===== Available data =====
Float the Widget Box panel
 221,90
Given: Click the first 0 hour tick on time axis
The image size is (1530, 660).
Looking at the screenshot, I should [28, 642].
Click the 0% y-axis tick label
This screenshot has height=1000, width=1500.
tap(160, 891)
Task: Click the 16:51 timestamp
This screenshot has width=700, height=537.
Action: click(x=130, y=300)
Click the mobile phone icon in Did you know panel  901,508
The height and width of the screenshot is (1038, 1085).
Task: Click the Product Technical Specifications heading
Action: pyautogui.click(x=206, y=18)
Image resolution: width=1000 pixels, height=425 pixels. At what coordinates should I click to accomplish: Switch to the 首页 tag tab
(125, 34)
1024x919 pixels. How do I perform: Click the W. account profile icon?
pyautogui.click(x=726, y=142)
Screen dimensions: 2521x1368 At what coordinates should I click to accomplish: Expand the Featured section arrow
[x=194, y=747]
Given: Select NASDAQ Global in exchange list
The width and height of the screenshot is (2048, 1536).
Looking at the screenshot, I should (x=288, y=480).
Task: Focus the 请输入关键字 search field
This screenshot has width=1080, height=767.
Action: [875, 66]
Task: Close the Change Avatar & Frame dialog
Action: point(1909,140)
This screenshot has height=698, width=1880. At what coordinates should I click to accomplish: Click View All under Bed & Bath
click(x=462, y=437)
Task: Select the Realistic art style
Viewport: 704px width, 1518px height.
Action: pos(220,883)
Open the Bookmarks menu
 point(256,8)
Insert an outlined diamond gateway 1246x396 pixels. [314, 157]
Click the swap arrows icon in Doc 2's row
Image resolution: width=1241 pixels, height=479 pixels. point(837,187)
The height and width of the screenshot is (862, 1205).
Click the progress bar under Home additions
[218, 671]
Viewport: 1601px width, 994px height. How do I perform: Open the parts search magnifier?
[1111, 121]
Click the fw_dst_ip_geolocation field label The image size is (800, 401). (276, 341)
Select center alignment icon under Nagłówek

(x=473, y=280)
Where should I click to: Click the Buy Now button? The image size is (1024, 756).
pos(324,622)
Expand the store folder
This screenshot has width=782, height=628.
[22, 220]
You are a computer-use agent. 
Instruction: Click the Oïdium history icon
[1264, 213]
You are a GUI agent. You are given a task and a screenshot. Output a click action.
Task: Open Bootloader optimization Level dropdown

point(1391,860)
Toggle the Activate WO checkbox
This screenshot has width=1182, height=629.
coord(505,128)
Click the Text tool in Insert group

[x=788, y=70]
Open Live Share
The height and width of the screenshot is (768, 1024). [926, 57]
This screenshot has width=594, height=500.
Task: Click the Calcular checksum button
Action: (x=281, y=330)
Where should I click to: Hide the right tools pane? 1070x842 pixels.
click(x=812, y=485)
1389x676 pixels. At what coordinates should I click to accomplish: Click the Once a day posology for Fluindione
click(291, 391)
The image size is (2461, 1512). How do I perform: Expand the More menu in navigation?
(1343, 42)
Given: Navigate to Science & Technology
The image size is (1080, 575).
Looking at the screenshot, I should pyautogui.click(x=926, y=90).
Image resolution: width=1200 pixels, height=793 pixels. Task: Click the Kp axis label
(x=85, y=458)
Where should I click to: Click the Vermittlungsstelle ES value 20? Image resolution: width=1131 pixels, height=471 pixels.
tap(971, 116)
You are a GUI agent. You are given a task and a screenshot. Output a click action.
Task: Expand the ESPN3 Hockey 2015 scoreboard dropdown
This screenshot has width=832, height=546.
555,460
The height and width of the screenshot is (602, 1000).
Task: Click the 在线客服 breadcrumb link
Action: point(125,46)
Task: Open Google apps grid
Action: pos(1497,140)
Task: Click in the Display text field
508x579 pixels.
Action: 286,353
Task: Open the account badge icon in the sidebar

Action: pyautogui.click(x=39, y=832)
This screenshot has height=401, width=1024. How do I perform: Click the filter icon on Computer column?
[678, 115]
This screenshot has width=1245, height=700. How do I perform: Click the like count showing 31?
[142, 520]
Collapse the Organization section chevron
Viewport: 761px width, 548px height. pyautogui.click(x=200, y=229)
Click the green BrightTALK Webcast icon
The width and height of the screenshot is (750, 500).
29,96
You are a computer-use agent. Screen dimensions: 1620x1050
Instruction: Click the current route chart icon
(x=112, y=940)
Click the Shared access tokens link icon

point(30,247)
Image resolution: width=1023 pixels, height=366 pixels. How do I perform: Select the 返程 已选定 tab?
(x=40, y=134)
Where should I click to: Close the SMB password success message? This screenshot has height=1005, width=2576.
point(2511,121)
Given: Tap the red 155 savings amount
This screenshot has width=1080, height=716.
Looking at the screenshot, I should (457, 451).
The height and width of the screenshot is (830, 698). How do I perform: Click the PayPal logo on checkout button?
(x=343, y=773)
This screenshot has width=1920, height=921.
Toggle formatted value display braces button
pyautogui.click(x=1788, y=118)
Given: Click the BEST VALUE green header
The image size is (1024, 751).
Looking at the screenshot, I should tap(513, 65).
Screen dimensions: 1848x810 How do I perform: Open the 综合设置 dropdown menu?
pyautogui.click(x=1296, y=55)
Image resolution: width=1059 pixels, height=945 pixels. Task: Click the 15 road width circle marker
=====
Work to complete: Render all of the records above as a Markdown table with two columns, Number and Line, and skip any blank lines. Put a running row number in Number and the text of each line in Line.

Finished answer:
| Number | Line |
|---|---|
| 1 | Float the Widget Box panel |
| 2 |  221,90 |
| 3 | Given: Click the first 0 hour tick on time axis |
| 4 | The image size is (1530, 660). |
| 5 | Looking at the screenshot, I should [28, 642]. |
| 6 | Click the 0% y-axis tick label |
| 7 | This screenshot has height=1000, width=1500. |
| 8 | tap(160, 891) |
| 9 | Task: Click the 16:51 timestamp |
| 10 | This screenshot has width=700, height=537. |
| 11 | Action: click(x=130, y=300) |
| 12 | Click the mobile phone icon in Did you know panel  901,508 |
| 13 | The height and width of the screenshot is (1038, 1085). |
| 14 | Task: Click the Product Technical Specifications heading |
| 15 | Action: pyautogui.click(x=206, y=18) |
| 16 | Image resolution: width=1000 pixels, height=425 pixels. At what coordinates should I click to accomplish: Switch to the 首页 tag tab |
| 17 | (125, 34) |
| 18 | 1024x919 pixels. How do I perform: Click the W. account profile icon? |
| 19 | pyautogui.click(x=726, y=142) |
| 20 | Screen dimensions: 2521x1368 At what coordinates should I click to accomplish: Expand the Featured section arrow |
| 21 | [x=194, y=747] |
| 22 | Given: Select NASDAQ Global in exchange list |
| 23 | The width and height of the screenshot is (2048, 1536). |
| 24 | Looking at the screenshot, I should (x=288, y=480). |
| 25 | Task: Focus the 请输入关键字 search field |
| 26 | This screenshot has width=1080, height=767. |
| 27 | Action: [875, 66] |
| 28 | Task: Close the Change Avatar & Frame dialog |
| 29 | Action: point(1909,140) |
| 30 | This screenshot has height=698, width=1880. At what coordinates should I click to accomplish: Click View All under Bed & Bath |
| 31 | click(x=462, y=437) |
| 32 | Task: Select the Realistic art style |
| 33 | Viewport: 704px width, 1518px height. |
| 34 | Action: pos(220,883) |
| 35 | Open the Bookmarks menu |
| 36 |  point(256,8) |
| 37 | Insert an outlined diamond gateway 1246x396 pixels. [314, 157] |
| 38 | Click the swap arrows icon in Doc 2's row |
| 39 | Image resolution: width=1241 pixels, height=479 pixels. point(837,187) |
| 40 | The height and width of the screenshot is (862, 1205). |
| 41 | Click the progress bar under Home additions |
| 42 | [218, 671] |
| 43 | Viewport: 1601px width, 994px height. How do I perform: Open the parts search magnifier? |
| 44 | [1111, 121] |
| 45 | Click the fw_dst_ip_geolocation field label The image size is (800, 401). (276, 341) |
| 46 | Select center alignment icon under Nagłówek |
| 47 | (x=473, y=280) |
| 48 | Where should I click to: Click the Buy Now button? The image size is (1024, 756). |
| 49 | pos(324,622) |
| 50 | Expand the store folder |
| 51 | This screenshot has width=782, height=628. |
| 52 | [22, 220] |
| 53 | You are a computer-use agent.  |
| 54 | Instruction: Click the Oïdium history icon |
| 55 | [1264, 213] |
| 56 | You are a GUI agent. You are given a task and a screenshot. Output a click action. |
| 57 | Task: Open Bootloader optimization Level dropdown |
| 58 | point(1391,860) |
| 59 | Toggle the Activate WO checkbox |
| 60 | This screenshot has width=1182, height=629. |
| 61 | coord(505,128) |
| 62 | Click the Text tool in Insert group |
| 63 | [x=788, y=70] |
| 64 | Open Live Share |
| 65 | The height and width of the screenshot is (768, 1024). [926, 57] |
| 66 | This screenshot has width=594, height=500. |
| 67 | Task: Click the Calcular checksum button |
| 68 | Action: (x=281, y=330) |
| 69 | Where should I click to: Hide the right tools pane? 1070x842 pixels. |
| 70 | click(x=812, y=485) |
| 71 | 1389x676 pixels. At what coordinates should I click to accomplish: Click the Once a day posology for Fluindione |
| 72 | click(291, 391) |
| 73 | The image size is (2461, 1512). How do I perform: Expand the More menu in navigation? |
| 74 | (1343, 42) |
| 75 | Given: Navigate to Science & Technology |
| 76 | The image size is (1080, 575). |
| 77 | Looking at the screenshot, I should pyautogui.click(x=926, y=90). |
| 78 | Image resolution: width=1200 pixels, height=793 pixels. Task: Click the Kp axis label |
| 79 | (x=85, y=458) |
| 80 | Where should I click to: Click the Vermittlungsstelle ES value 20? Image resolution: width=1131 pixels, height=471 pixels. |
| 81 | tap(971, 116) |
| 82 | You are a GUI agent. You are given a task and a screenshot. Output a click action. |
| 83 | Task: Expand the ESPN3 Hockey 2015 scoreboard dropdown |
| 84 | This screenshot has width=832, height=546. |
| 85 | 555,460 |
| 86 | The height and width of the screenshot is (602, 1000). |
| 87 | Task: Click the 在线客服 breadcrumb link |
| 88 | Action: point(125,46) |
| 89 | Task: Open Google apps grid |
| 90 | Action: pos(1497,140) |
| 91 | Task: Click in the Display text field |
| 92 | 508x579 pixels. |
| 93 | Action: 286,353 |
| 94 | Task: Open the account badge icon in the sidebar |
| 95 | Action: pyautogui.click(x=39, y=832) |
| 96 | This screenshot has height=401, width=1024. How do I perform: Click the filter icon on Computer column? |
| 97 | [678, 115] |
| 98 | This screenshot has width=1245, height=700. How do I perform: Click the like count showing 31? |
| 99 | [142, 520] |
| 100 | Collapse the Organization section chevron |
| 101 | Viewport: 761px width, 548px height. pyautogui.click(x=200, y=229) |
| 102 | Click the green BrightTALK Webcast icon |
| 103 | The width and height of the screenshot is (750, 500). |
| 104 | 29,96 |
| 105 | You are a computer-use agent. Screen dimensions: 1620x1050 |
| 106 | Instruction: Click the current route chart icon |
| 107 | (x=112, y=940) |
| 108 | Click the Shared access tokens link icon |
| 109 | point(30,247) |
| 110 | Image resolution: width=1023 pixels, height=366 pixels. How do I perform: Select the 返程 已选定 tab? |
| 111 | (x=40, y=134) |
| 112 | Where should I click to: Close the SMB password success message? This screenshot has height=1005, width=2576. |
| 113 | point(2511,121) |
| 114 | Given: Tap the red 155 savings amount |
| 115 | This screenshot has width=1080, height=716. |
| 116 | Looking at the screenshot, I should (457, 451). |
| 117 | The height and width of the screenshot is (830, 698). How do I perform: Click the PayPal logo on checkout button? |
| 118 | (x=343, y=773) |
| 119 | This screenshot has width=1920, height=921. |
| 120 | Toggle formatted value display braces button |
| 121 | pyautogui.click(x=1788, y=118) |
| 122 | Given: Click the BEST VALUE green header |
| 123 | The image size is (1024, 751). |
| 124 | Looking at the screenshot, I should tap(513, 65). |
| 125 | Screen dimensions: 1848x810 How do I perform: Open the 综合设置 dropdown menu? |
| 126 | pyautogui.click(x=1296, y=55) |
| 127 | Image resolution: width=1059 pixels, height=945 pixels. Task: Click the 15 road width circle marker |